The 6th annual Africa Network Meeting was held at the offices of Adams & Adams in Pretoria, South Africa from 13-14 September 2018. It was attended by intellectual property practitioners and registry officials representing 23 jurisdictions across the African continent and is the largest meeting of its kind on the continent and the only meeting allowing African IP professionals to meet and discuss emerging IP issues on the continent. Boutique IP law firms are rare in Africa. Most IP attorneys on the continent operate as part of larger commercial law firms which may have little or no institutional IP knowledge or backup. It is for this reason that the Africa Network Meeting has evolved into a platform where the sharing of ideas and experiences across all areas of IP has become essential to the professional development of IP practitioners on the continent.
The theme of this years’ event was “The role of Intellectual Property in Emerging Economies.” In his opening remarks, Adams & Adams Chairman, Gérard du Plessis, stressed the need for robust analysis and discussion on the state of IP systems on the continent as the protection and enforcement of IP was an essential factor in growing Africa’s economies. Ludwick Marishane, a young South African entrepreneur – named by Google as one of the ’12 Brightest Young Minds in the World’ – was invited as Guest Speaker for the event. Ludwick is South Africa’s youngest patentee and inventor of the DryBath product, a waterless hygiene product which he invented at the age of 17. Ludwick gave insights into his entrepreneurial voyage and engaged the delegates in robust discussions about the role that IP should play in encouraging growth and development in Africa.

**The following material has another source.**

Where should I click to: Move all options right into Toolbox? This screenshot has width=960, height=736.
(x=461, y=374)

Head of the Trade Marks Division at the Companies & Intellectual Property Commission (CIPC) of South Africa, Ms. Fleurette Coetzee led a panel discussion with officials from OAPI, Nigeria and Zimbabwe. This provided an opportunity for representatives from these jurisdictions to provide updates on the status of digitisation in their offices. The IP registries in most African countries are poorly funded and face shortages of IT and human resources which affect their ability to render efficient and effective IP services to applicants wishing to protect their IP rights. The reports delivered by the panel revealed that significant progress has been made. However, while most countries have introduced some level of automation and online services, improvement will be slow as a result of resource shortages and the lack of technical proficiency of new staff.

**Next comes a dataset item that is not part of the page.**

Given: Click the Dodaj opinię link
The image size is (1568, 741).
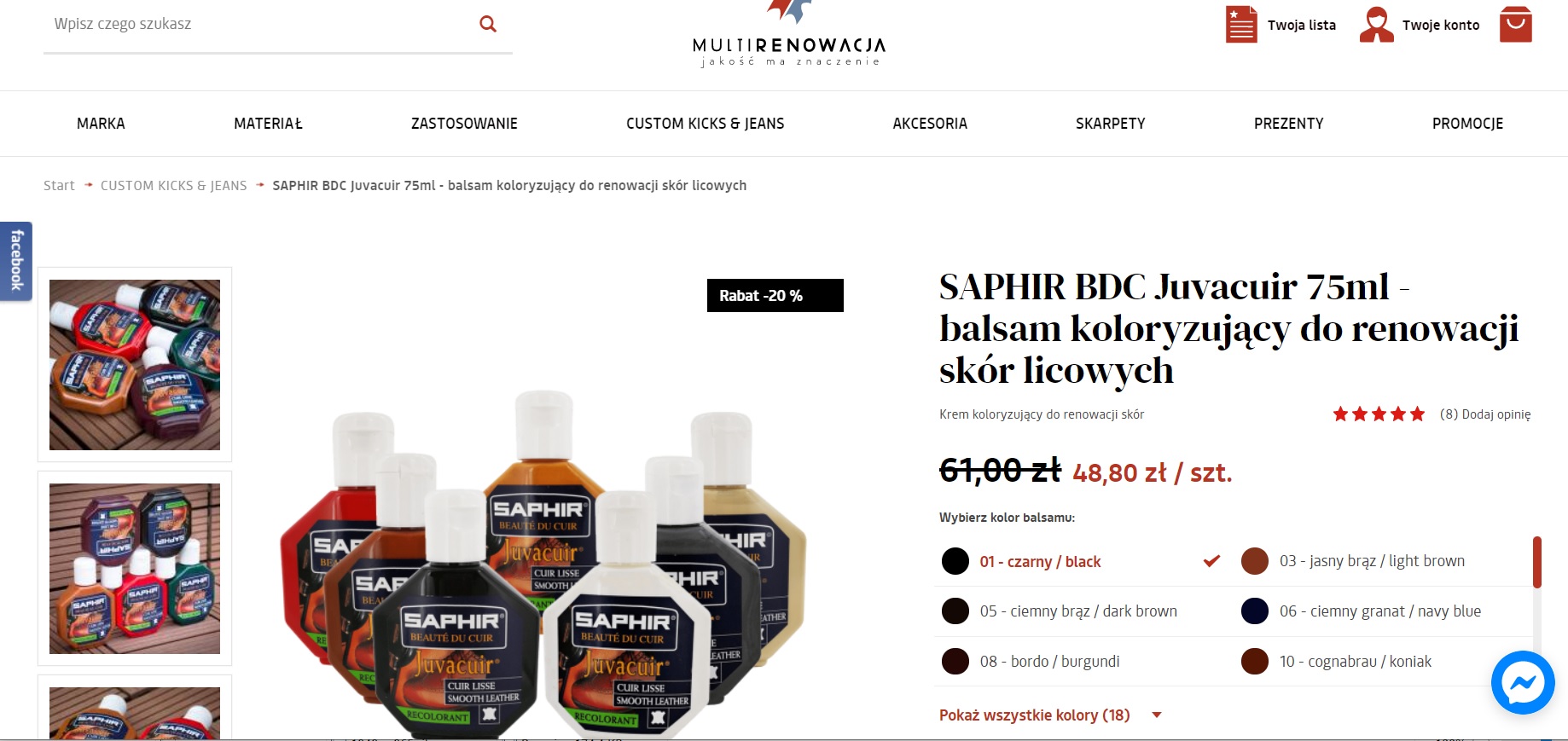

For the first time in the Africa Network Meeting’s existence, brand owners Absa and AB InBev, were invited to discuss their branding strategies in Africa. Both Absa and AB InBev provided delegates with insights regarding their marketing and branding strategies in Africa. Absa, a South African based bank with offices across Africa, has recently undergone a brand relaunch. Delegates were treated to insights into the process when launching a new brand. Jenny Moore, Head of Special Projects, Marketing Corporate Relations at Absa Group Limited also shared some of the challenges faced during the process. “The timing (and confirmation) of registration when launching, or re-launching a brand is of vital importance and we need to be sure that our partners at the IP registries understand the pressures of our industries,” commented Taryn van Schalkwyk, Head of IP, Group Legal at Absa Group Limited.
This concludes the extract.